## Problem to work on
Reproduce without any pictures the lines from the one that contains "How do I perform: Click" through the end of the records, exactly as written.

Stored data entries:

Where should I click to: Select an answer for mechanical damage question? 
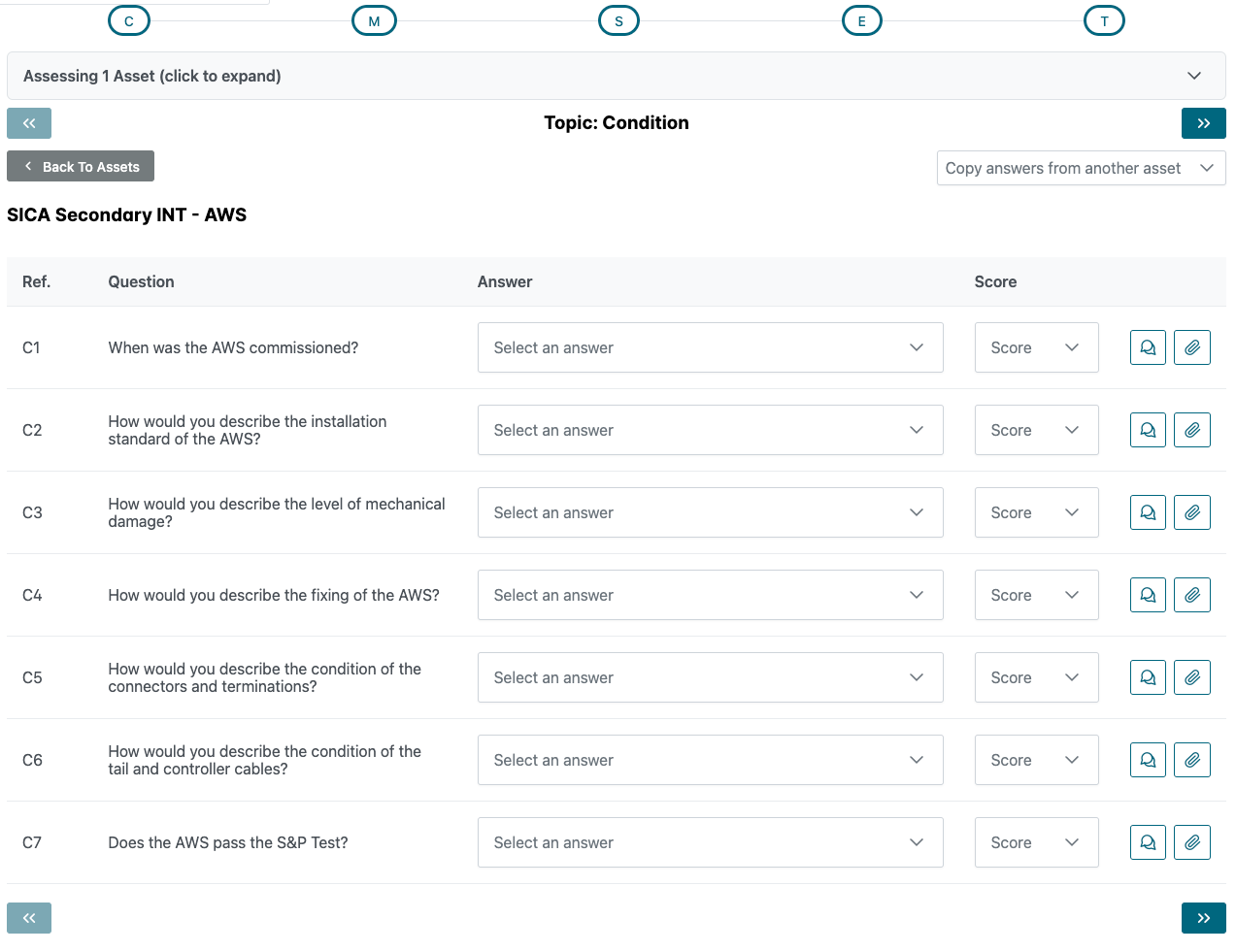click(710, 512)
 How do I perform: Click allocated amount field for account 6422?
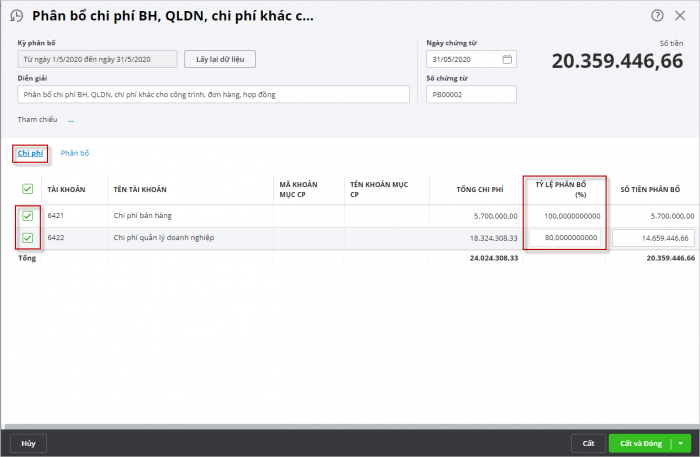pos(654,237)
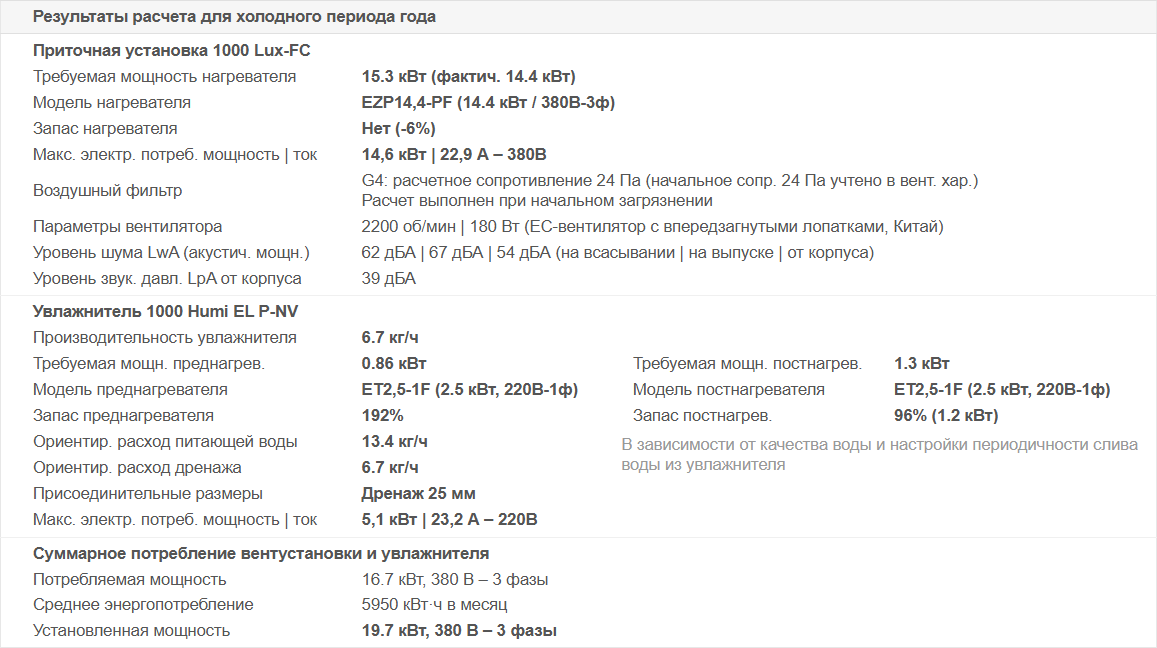This screenshot has width=1157, height=648.
Task: Click the '5,1 кВт | 23,2 А – 220В' value
Action: (449, 520)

## Response to the exercise
 How do I perform: Click allocated amount field for account 6422?
pos(654,237)
This screenshot has width=1157, height=648.
Task: Click the '5,1 кВт | 23,2 А – 220В' value
Action: (449, 520)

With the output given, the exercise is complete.